ChurnShield AI

Advanced Customer Churn Prediction and Retention Intelligence Platform

ChurnShield AI is a production-grade machine learning system designed to identify customers at risk of churn, quantify business impact, and surface actionable retention strategies. The platform combines a multi-model ensemble with an interactive executive dashboard, enabling data-driven decisions grounded in model transparency and explainability.

Architecture Overview

Raw Customer Data
        |
        v
Feature Engineering Pipeline
        |
        v
Multi-Model Ensemble (XGBoost + Random Forest + Logistic Regression)
        |
        v
SHAP Explainability Layer
        |
        v
Risk Scoring Engine --> Executive Dashboard --> Retention Action Triggers

ChurnShield separates concerns across four layers:

Data Layer — enriched telco dataset with derived behavioral, financial, and service-quality features
Model Layer — independently trained classifiers with calibrated probability outputs
Explainability Layer — per-prediction SHAP values surfaced to non-technical stakeholders
Application Layer — Streamlit dashboard with real-time scoring, segmentation, and ROI tooling

Key Capabilities

Prediction Engine

Multi-model ensemble using XGBoost, Random Forest, and Logistic Regression
SHAP (SHapley Additive exPlanations) for per-customer risk attribution
Real-time churn probability scoring at inference time
Calibrated confidence intervals on predictions

Executive Intelligence Dashboard

Customer segmentation by risk tier (low / medium / high / critical)
Customer lifetime value (CLV) preservation estimates per segment
Retention ROI calculator with adjustable campaign cost assumptions
Churn trend analysis with rolling 3-month visibility

Retention Toolkit

Personalized intervention recommendations ranked by expected impact
Pre-built email and SMS campaign templates triggered by risk tier
Win-back incentive simulator for at-risk cohorts
Feedback loop integration for closed-loop model improvement

Continuous Learning

Model auto-refresh pipeline compatible with new labeled data
Performance monitoring with drift detection alerts
Versioned model registry for rollback and A/B evaluation

Model Performance

Model	Accuracy	Precision	Recall	AUC-ROC
Logistic Regression	91.7%	80.2%	85.3%	0.91
XGBoost	85.5%	83.0%	88.0%	0.85
Random Forest	81.1%	82.3%	89.9%	0.81

Notes:

Logistic Regression achieves the highest AUC and accuracy; preferred for interpretable deployments
XGBoost balances precision and recall; recommended for cost-sensitive campaigns
Random Forest leads on recall; use when minimizing missed churners is the priority
All models trained with imbalanced-learn SMOTE oversampling to handle class imbalance
Evaluation on held-out 20% test split; no data leakage between feature engineering and split

Dataset and Feature Engineering

The base dataset is the IBM Telco Customer Churn dataset, enriched with the following derived features:

Engineered Features

# Ratio of tenure to monthly spend — captures loyalty relative to cost
df['TenureToChargeRatio'] = df['tenure'] / (df['MonthlyCharges'] + 1e-6)
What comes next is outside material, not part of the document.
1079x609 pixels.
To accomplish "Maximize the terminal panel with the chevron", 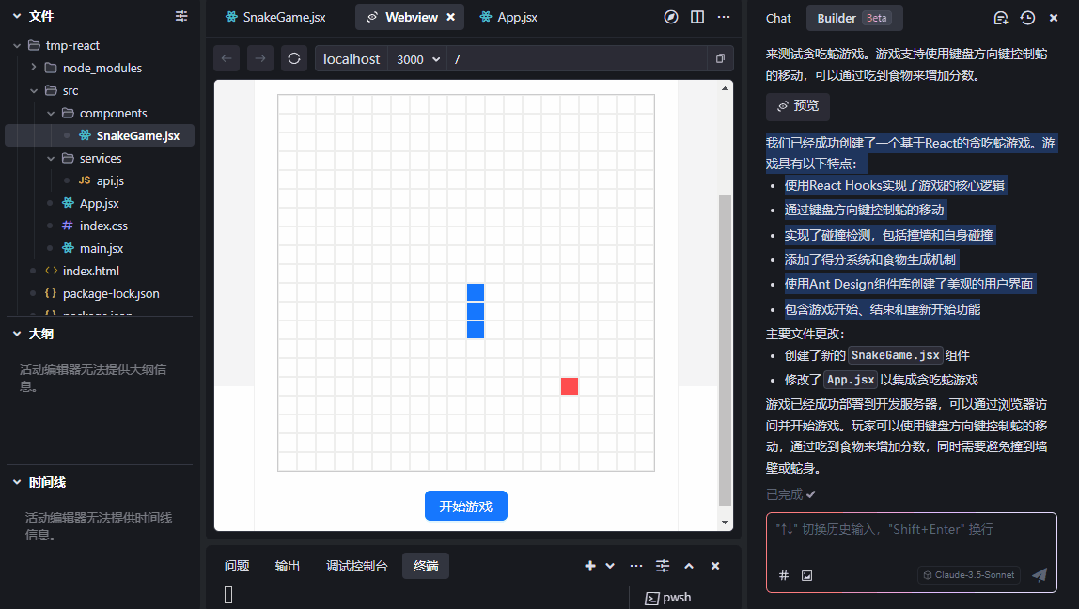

# Value efficiency score — how total charges scale with tenure and monthly rate
df['TotalValueScore'] = (df['tenure'] * df['MonthlyCharges']) / df['TotalCharges']

# Service adoption density normalized by tenure length
df['ServiceDensity'] = df[['OnlineSecurity_Yes', 'OnlineBackup_Yes',
                            'DeviceProtection_Yes', 'TechSupport_Yes']].sum(axis=1) / df['tenure']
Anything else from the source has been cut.